We Won't Forget You
東日本大震災を覚えて
◆◇◆◇◆◇ We Won’t Forget You ◆◇◆◇◆◇
毎年 3月11日が巡る都度、皆様も様々な思いにひたるかもしれません。直接の被災者ではないけれど、遠くから故郷を案じ辛い思いをした経験はそれなりに強く残っています。
あの日、日本からの恐ろしい光景を見たのは、早朝から していた介護の仕事先でした。訪問先でテレビの画面に映る津波をみて動揺しながらも、時間に追われる大切な介護の仕事をやり遂げることに専念しました。本当は心の中が震えて家族や友人を案じていました。携帯連絡が一時的に家族と繋がったものの、その後は通信機能がダウンしました。それでも何とかネットを通してハワイの家族経由で再度連絡が取れたことは感謝でした。

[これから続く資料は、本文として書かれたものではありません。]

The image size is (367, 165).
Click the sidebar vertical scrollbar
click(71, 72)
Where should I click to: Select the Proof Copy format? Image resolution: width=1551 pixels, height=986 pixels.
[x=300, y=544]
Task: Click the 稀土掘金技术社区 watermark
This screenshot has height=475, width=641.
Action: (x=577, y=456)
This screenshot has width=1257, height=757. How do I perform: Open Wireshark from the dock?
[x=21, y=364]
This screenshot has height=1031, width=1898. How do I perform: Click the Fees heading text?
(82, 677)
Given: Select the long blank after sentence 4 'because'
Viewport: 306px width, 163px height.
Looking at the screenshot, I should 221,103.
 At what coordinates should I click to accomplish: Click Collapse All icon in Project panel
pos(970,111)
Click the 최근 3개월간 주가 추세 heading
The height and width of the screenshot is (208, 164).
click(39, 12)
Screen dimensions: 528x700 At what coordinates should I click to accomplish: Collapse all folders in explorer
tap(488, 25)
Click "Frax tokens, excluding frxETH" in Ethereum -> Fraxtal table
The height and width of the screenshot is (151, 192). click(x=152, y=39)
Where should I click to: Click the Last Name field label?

その後すぐに、St Martin's 教会周辺の日本人のお母さん達のグループがいち早く動き、チャリティコンサートをしたいとの要望を教会の司祭経由で聞き、その協賛という形で関わりました。二週間余り、続々と入ってくる日本からのニュースに不安にかられながらも、お互い仕事や家事をやりくりしながら励まし合い、準備をしました。3月29日に有志のミュージシャンの篤い思いも加わった素晴らしいコンサートに、教会には立ち見ができる程の人々が集まりました。その前後、教会のニック司祭の呼びかけもあって、最終的には1万ポンド以上、日赤を通して募金を送りました。
この準備期間中に、日本語英国教会の定例礼拝があり、その報告として遠藤さんが次のように寄稿しています。「(日本語英国教会のメンバーで)宮城県とロンドンを行き来していたTさん、東京で引っ越しの荷ほどきの最中に地震にあったYさんはじめ、それぞれ無事を確認出来て嬉しかったのと同時に、ご親族が亡くなられたり、家が全壊してしまって避難中、という友人の友人にどこへ行っても必ず出会う程、この被害の大きさを身近に感じさせられました。」
2011年のウェストミンスターアビィでの追悼礼拝にも関わったことで現地の様子を知りたく、個人として日本聖公会東北教区による支援活動の案内で最初の被災地を訪問しましたのが2012年でした。その訪問中、小名浜の仮設住宅の方々と寒い中桜を見に行ったこと、閖上地区にあったお寺の残骸の前に遺骨収集の箱を見た経験が心深く残っています。その最初の被災地訪問中に会った方々を心の内に抱いて浮かんだ言葉が「We Won’t Forget You」でした。直接援助できないが、覚えて祈ることは私達にできることではないか。
ロンドンの追悼で人工の桜の木に掲げる桜の花びらは、2016年に一つ一つ切って作成したものです。その後毎年使うごとに、補足したものもありますが、被災地へ思いを馳せながら祈りを込めて作成したものなので、St Margaret's Westminster Abbeyでの追悼のヴィジルにて祈りのシンボル掲げながら、日本語英国教会並びに有志の方々のご協力とご支援を得ながら一緒に祈りの時をもつことができ、感謝しております。私達それぞれの思いと祈りそして復興への願いが被災に遭われた方々へ届き、少しでも 慰めと励ましになるように続けて ご一緒に祈ることができますよう。